Custom Training API¶
The high-level RFDETR.train() method is the quickest path to fine-tuning, but the underlying training primitives are fully public and are the recommended path for any customisation: custom callbacks, alternative loggers, mixed-precision overrides, multi-GPU strategies, or integration with external training frameworks.
Quickstart vs. customisation
If you want to start training with minimal code, use model.train() — it sets up and runs the full PTL stack automatically. Come here when you need to take direct control over any part of that stack.
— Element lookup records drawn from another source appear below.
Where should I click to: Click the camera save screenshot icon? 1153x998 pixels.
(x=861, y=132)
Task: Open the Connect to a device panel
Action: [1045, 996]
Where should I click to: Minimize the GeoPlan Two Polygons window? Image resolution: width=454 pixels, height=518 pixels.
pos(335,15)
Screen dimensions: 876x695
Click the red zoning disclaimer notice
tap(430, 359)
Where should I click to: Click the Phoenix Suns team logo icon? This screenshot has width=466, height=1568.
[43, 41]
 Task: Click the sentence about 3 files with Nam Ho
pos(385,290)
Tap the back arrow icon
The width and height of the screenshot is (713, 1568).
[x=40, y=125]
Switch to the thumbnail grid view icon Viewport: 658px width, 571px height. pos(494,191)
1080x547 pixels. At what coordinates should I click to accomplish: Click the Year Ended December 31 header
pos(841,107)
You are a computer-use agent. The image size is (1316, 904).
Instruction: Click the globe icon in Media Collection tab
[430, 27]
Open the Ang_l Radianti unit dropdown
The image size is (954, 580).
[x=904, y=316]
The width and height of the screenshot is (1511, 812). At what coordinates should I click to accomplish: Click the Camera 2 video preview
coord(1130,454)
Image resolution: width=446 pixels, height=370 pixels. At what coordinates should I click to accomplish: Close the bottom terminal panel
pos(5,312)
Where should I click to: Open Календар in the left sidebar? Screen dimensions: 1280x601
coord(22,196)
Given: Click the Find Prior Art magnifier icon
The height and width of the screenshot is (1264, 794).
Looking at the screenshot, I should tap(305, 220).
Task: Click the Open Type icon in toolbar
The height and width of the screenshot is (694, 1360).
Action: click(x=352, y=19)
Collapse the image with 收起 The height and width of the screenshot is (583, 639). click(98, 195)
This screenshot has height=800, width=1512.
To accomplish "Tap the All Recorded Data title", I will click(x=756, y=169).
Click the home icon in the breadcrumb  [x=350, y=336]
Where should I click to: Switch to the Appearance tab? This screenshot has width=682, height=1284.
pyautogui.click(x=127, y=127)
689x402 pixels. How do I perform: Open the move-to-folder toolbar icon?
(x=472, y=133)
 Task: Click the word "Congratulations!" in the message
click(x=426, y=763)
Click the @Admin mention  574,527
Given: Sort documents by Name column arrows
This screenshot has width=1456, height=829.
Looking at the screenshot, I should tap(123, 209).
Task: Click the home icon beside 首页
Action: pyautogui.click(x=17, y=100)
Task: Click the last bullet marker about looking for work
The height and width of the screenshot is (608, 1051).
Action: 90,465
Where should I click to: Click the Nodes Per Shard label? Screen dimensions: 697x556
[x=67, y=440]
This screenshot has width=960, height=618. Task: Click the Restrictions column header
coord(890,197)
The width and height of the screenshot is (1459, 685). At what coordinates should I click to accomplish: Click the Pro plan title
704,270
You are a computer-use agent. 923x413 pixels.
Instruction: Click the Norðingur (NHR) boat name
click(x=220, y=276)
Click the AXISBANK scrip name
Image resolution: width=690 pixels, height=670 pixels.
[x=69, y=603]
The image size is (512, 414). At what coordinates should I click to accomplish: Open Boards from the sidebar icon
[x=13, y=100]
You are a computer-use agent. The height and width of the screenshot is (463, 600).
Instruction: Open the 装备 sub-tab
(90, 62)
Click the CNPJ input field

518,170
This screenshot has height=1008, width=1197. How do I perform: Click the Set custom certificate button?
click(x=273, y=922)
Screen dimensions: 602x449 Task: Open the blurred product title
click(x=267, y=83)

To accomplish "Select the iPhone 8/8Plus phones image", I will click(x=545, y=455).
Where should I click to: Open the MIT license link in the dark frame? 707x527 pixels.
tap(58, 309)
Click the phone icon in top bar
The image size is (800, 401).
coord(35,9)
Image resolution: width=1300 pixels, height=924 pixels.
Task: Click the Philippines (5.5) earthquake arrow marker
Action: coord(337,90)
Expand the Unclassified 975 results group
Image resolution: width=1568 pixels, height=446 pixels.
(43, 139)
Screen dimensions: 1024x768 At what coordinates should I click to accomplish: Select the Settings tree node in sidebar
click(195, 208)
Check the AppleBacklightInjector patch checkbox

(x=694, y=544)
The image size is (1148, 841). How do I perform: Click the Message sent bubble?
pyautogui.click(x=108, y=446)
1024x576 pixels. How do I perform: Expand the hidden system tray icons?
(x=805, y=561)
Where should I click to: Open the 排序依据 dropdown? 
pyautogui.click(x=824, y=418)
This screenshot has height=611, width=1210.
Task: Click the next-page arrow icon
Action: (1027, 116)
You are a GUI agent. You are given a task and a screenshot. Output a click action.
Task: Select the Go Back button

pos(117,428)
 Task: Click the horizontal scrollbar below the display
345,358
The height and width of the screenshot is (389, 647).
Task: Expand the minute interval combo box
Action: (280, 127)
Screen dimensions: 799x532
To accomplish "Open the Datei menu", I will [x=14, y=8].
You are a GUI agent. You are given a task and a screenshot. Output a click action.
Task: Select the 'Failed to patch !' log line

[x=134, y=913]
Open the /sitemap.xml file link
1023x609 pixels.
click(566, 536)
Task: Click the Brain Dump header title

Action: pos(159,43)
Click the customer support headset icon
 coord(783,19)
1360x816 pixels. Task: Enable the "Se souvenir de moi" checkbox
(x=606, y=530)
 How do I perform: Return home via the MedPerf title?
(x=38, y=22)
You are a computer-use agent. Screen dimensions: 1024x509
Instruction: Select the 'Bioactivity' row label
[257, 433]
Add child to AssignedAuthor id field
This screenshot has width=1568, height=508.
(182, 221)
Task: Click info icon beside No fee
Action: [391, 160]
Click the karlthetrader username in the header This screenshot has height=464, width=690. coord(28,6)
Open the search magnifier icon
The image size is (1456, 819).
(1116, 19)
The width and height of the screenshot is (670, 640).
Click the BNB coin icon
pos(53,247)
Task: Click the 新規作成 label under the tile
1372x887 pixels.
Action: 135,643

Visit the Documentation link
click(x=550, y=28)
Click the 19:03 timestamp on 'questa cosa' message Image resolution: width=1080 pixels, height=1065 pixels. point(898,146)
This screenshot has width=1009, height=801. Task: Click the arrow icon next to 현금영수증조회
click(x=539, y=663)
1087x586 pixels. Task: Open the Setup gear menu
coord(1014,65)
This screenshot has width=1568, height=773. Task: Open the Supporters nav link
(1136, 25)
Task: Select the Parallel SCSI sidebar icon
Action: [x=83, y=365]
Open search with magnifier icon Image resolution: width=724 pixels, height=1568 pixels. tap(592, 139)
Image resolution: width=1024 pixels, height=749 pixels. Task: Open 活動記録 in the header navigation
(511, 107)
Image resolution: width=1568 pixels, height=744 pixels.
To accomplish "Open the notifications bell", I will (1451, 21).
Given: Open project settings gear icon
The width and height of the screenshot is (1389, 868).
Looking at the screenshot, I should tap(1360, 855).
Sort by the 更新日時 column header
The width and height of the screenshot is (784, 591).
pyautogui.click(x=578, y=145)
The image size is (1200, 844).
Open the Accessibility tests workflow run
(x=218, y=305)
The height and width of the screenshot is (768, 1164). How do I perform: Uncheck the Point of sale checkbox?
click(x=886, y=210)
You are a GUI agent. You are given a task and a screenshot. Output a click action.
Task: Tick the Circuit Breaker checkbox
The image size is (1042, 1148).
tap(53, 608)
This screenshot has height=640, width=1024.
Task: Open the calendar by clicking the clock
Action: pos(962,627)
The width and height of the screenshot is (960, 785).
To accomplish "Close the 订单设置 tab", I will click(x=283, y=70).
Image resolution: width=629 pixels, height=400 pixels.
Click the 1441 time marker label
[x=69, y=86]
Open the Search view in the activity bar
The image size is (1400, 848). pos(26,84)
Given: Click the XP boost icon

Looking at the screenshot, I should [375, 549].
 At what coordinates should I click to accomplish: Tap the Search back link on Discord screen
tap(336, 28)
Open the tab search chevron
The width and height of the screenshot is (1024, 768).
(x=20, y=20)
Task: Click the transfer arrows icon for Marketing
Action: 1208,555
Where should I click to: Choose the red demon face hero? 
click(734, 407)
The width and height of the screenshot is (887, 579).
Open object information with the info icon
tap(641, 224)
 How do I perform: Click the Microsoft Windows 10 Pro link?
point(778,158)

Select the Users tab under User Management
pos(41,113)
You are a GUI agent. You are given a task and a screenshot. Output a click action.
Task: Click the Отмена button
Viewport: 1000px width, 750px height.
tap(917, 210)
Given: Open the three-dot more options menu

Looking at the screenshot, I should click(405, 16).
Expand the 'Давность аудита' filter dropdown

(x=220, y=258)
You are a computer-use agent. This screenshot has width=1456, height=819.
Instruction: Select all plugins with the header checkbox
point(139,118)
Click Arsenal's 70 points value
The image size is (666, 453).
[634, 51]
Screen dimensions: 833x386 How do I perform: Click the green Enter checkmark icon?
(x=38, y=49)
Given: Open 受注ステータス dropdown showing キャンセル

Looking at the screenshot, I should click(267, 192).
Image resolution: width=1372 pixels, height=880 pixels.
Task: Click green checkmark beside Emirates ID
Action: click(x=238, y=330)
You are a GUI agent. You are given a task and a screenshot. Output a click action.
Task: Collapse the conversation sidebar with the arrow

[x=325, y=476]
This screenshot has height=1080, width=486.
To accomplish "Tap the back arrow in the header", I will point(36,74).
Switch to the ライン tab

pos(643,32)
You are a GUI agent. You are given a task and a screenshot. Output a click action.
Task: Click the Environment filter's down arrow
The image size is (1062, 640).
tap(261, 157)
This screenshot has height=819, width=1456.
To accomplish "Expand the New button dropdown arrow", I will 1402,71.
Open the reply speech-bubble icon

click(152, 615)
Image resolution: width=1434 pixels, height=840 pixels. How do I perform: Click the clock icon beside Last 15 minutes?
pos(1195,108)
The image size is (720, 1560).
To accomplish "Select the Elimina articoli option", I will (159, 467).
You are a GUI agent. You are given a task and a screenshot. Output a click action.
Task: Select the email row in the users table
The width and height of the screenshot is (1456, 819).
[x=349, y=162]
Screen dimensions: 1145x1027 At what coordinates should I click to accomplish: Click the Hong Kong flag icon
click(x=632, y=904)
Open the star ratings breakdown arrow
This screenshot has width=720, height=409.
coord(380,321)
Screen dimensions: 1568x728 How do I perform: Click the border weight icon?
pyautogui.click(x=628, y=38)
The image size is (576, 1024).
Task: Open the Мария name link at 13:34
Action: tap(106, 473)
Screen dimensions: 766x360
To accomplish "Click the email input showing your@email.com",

How RFDETR.train() relates to PTL¶
When you call model.train(...), three things happen internally:
from rfdetr.training import RFDETRModule, RFDETRDataModule, build_trainer
module = RFDETRModule(model_config, train_config)
datamodule = RFDETRDataModule(model_config, train_config)
trainer = build_trainer(train_config, model_config)
trainer.fit(module, datamodule, ckpt_path=train_config.resume or None)
Each of these objects is a standard PTL class. You can construct them directly, modify them, swap out callbacks, or replace the trainer entirely.
RFDETRModule¶
RFDETRModule is a pytorch_lightning.LightningModule. It owns the model weights, the criterion, the postprocessor, and the optimizer/scheduler configuration.
from rfdetr.config import (
RFDETRMediumConfig,
TrainConfig,
) # config classes live in rfdetr.config, not the top-level rfdetr namespace
from rfdetr.training import RFDETRModule
model_config = RFDETRMediumConfig(num_classes=10)
train_config = TrainConfig(
dataset_dir="path/to/dataset",
epochs=50,
batch_size=4,
grad_accum_steps=4,
lr=1e-4,
output_dir="output",
)
module = RFDETRModule(model_config, train_config)
Lifecycle hooks¶
| Hook | Behaviour |
|---|---|
on_fit_start |
Seeds RNGs when train_config.seed is set. |
on_train_batch_start |
Applies multi-scale random resize when train_config.multi_scale=True. |
transfer_batch_to_device |
Moves NestedTensor batches to the target device. |
training_step |
Computes loss, divides by accumulate_grad_batches, and logs train/loss and per-term losses. |
validation_step |
Runs forward pass and postprocessing; returns {results, targets} for COCOEvalCallback. |
test_step |
Same as validation_step, logs under test/. |
predict_step |
Runs inference-only forward pass and returns postprocessed detections. |
configure_optimizers |
Builds AdamW with layer-wise LR decay and a LambdaLR scheduler (cosine or step). |
on_load_checkpoint |
Auto-converts legacy .pth checkpoints to PTL format. |
Accessing the underlying model¶
The raw nn.Module is module.model. After training completes, RFDETR.train() syncs it back onto self.model.model so predict() and export() continue to work.
RFDETRDataModule¶
RFDETRDataModule is a pytorch_lightning.LightningDataModule. It builds train/val/test datasets and wraps them in DataLoader objects.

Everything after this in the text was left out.